Bandit is an open source project, sponsored by Novell, that takes an evolutionary approach to reducing the difficulties of developing, deploying and integrating identity services into enterprise environments. We currently focus on simple components that implement runtime authentication, authorization, and auditing services. Novell products, partner products, and custom applications that use these components can consume identity from any source, make flexible and powerful authorization policy decisions, and ensure that access is audited in a consistent manner.Open source projects such as Bandit give Novell a very effective way to collaborate with their customers. Developers at customer sites can have direct access to the project team and Novell engineers. They have full access to all aspects of the development process. Features and project road map are directly and transparently determined.Open source development has consistently done well in areas that require interoperability and implementation of standards. This seems like a perfect fit for identity services in most enterprise environments. Multiple identity systems and standards, mismatched products from a variety of vendors, and constantly changing company boundaries all conspire to make identity services difficult to deploy and maintain. Yet identity services are most critical to company information, processes, and compliance verification.Bandit is completely open source in code and development style. We implement standards and use existing APIs and frameworks when possible. We work with many other open source projects to integrate, reuse, and collaborate.

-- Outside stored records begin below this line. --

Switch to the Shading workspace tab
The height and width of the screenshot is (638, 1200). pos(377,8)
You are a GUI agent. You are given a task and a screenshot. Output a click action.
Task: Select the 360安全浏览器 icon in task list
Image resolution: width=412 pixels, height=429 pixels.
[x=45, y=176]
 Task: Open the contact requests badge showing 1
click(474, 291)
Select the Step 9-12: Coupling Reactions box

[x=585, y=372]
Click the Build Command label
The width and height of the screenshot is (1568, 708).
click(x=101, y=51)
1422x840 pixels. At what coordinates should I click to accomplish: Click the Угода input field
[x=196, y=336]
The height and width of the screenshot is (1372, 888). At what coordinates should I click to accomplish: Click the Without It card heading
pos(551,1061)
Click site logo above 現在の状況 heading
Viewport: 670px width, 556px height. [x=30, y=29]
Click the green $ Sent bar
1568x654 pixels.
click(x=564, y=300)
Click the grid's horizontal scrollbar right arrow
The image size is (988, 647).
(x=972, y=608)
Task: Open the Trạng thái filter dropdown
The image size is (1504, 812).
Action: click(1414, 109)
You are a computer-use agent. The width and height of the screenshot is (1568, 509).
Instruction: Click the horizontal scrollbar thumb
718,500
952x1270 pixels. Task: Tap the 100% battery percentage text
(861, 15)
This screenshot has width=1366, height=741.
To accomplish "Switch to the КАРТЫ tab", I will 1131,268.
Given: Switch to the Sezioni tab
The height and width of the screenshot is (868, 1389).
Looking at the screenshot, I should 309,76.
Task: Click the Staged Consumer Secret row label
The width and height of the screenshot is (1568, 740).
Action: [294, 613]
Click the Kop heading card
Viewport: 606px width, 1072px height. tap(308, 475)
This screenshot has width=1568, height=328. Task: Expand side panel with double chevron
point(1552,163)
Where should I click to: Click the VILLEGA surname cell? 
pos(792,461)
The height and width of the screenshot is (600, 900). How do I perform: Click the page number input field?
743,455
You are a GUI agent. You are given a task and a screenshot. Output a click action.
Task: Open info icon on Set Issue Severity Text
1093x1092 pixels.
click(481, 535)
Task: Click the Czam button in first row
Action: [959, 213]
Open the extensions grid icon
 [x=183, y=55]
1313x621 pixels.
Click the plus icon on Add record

All this makes sense to me and the Bandit team, but we intend to validate and evolve this project vision with the community, customers and partners. Also, we intend to actively explain how and why we believe this project works. We would like enterprise developers to work with us. The project is still in early stages, but real value is there now. We want to provide open source code to access existing and future systems — yet early involvement also will give greater influence in project direction.

The Internet identity foundation is coming together quickly. Useful Bandit components are already available. Over the next year, the Bandit team will be focusing more on integrating our development with the community, customers and partners to validate and evolve the project vision.

It also sounds like great fun to me! I’m looking forward to it.